Pro-Russia separatists have held portions of both eastern provinces since 2014, and Moscow recognizes all of Luhansk and Donetsk as sovereign republics. Syria's government said Wednesday that it would also recognize the "independence and sovereignty" of the two areas and work to establish diplomatic relations with the separatists.
In Slovyansk, a major Donetsk city still under Ukrainian control, four people died when Russian forces fired cluster munitions late Friday, Mayor Vadym Lyakh said on Facebook. He said the neighborhoods that were hit didn't contain any potential military targets.

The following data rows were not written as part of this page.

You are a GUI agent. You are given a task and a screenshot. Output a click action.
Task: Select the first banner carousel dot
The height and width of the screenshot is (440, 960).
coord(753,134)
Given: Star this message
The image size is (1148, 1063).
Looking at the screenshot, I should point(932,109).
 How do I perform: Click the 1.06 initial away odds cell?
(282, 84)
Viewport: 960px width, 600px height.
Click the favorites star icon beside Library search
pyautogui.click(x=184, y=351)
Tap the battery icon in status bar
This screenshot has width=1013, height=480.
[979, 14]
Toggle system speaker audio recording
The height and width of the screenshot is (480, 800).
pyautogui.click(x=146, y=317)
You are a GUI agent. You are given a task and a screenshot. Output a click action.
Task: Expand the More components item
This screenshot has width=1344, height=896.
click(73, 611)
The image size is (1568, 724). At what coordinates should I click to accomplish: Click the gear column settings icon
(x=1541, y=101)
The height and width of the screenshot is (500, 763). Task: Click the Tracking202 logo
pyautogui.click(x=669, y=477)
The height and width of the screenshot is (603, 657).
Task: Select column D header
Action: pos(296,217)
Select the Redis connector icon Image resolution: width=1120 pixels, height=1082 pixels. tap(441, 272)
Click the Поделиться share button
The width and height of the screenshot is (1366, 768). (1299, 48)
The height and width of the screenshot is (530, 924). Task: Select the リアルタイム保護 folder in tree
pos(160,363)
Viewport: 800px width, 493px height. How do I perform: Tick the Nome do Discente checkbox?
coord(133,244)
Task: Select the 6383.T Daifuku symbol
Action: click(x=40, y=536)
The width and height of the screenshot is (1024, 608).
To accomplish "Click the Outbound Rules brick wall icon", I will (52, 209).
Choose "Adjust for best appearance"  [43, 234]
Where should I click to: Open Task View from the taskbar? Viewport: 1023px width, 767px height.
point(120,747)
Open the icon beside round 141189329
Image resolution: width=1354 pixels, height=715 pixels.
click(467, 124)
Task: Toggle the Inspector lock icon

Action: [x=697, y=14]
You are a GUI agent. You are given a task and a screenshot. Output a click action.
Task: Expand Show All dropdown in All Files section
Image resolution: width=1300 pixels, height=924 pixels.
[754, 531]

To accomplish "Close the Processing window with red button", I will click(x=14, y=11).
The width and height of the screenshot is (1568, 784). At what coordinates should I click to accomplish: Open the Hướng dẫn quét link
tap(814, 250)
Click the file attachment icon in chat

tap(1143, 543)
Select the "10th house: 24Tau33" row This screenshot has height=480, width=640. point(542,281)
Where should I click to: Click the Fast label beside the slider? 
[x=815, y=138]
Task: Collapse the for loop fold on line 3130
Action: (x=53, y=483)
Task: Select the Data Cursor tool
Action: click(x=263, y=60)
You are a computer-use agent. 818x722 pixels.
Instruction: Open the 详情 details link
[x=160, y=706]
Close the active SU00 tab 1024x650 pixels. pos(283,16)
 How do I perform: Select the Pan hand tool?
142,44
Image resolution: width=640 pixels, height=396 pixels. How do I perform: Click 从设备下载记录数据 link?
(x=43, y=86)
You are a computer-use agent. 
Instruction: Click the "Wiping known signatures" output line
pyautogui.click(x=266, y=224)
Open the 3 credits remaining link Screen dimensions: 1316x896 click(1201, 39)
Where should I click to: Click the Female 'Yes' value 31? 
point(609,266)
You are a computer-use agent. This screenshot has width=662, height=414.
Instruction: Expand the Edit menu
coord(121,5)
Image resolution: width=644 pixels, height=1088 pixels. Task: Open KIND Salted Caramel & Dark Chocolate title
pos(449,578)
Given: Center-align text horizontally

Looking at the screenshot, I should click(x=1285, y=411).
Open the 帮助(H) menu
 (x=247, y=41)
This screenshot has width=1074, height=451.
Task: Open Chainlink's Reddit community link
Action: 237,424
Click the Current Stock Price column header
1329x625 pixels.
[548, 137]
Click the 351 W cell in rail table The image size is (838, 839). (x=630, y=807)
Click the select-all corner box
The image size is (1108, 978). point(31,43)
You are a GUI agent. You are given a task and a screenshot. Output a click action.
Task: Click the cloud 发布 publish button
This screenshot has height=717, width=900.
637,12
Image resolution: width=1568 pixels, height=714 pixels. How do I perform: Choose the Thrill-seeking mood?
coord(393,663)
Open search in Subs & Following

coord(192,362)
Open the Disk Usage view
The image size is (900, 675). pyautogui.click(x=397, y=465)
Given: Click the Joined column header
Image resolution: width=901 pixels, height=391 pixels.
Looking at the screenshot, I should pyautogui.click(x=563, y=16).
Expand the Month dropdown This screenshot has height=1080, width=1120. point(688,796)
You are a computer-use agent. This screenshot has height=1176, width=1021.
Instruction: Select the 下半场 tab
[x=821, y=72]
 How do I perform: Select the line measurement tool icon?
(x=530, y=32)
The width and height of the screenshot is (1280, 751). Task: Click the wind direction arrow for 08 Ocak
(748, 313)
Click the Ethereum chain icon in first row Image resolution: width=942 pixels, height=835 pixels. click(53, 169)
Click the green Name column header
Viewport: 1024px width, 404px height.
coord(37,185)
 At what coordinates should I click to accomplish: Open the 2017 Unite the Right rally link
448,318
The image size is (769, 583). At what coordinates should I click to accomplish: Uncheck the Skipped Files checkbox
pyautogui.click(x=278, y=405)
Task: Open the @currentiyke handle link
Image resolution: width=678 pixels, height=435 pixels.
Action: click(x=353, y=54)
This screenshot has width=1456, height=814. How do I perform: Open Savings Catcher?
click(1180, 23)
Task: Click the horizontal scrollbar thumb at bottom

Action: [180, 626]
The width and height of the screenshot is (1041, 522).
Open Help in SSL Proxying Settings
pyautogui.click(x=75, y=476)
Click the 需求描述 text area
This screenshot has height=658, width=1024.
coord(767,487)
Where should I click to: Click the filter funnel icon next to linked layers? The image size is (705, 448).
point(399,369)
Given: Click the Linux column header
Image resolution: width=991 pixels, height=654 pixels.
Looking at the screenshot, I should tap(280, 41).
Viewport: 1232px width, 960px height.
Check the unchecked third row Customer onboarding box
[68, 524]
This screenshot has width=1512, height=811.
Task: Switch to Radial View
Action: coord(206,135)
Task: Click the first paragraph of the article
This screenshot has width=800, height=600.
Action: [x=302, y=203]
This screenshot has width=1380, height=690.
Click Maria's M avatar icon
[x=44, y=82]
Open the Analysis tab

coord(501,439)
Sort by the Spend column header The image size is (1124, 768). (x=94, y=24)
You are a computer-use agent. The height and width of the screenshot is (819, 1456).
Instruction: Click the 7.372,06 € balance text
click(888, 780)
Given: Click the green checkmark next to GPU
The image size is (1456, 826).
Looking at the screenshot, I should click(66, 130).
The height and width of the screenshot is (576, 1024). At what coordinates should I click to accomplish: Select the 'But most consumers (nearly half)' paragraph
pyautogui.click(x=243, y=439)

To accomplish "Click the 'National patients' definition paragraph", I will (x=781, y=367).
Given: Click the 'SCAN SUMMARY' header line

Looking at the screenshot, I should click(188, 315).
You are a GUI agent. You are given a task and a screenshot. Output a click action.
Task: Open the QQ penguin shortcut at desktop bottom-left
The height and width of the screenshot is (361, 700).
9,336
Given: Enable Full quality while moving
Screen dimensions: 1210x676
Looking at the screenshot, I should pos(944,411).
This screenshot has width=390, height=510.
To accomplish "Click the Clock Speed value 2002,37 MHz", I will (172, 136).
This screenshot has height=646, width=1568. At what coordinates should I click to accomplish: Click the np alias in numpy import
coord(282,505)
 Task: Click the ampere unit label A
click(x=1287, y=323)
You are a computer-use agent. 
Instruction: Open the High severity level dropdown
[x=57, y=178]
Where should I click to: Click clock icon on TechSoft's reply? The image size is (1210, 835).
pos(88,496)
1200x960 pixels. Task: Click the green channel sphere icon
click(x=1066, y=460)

The leader of neighboring Belarus, a Russian ally, claimed Saturday that Ukraine fired missiles at military targets on Belarusian territory several days ago but all were intercepted by the air defense system. President Alexander Lukashenko described it as a provocation and noted that no Belarusian soldiers are fighting in Ukraine. There was no immediate response from the Ukrainian military.
Belarus hosts Russian military units and was used as a staging ground for Russia's invasion. Last week, just hours before Lukashenko was to meet with Russian President Vladimir Putin, Russian long-range bombers fired missiles on Ukraine from Belarusian airspace for the first time.
Lukashenko has so far resisted efforts to draw his army into the war. But during their meeting, Putin announced that Russia planned to supply Belarus with the Iskander-M missile system and reminded Lukashenko of how dependent his government is on economic support from Russia.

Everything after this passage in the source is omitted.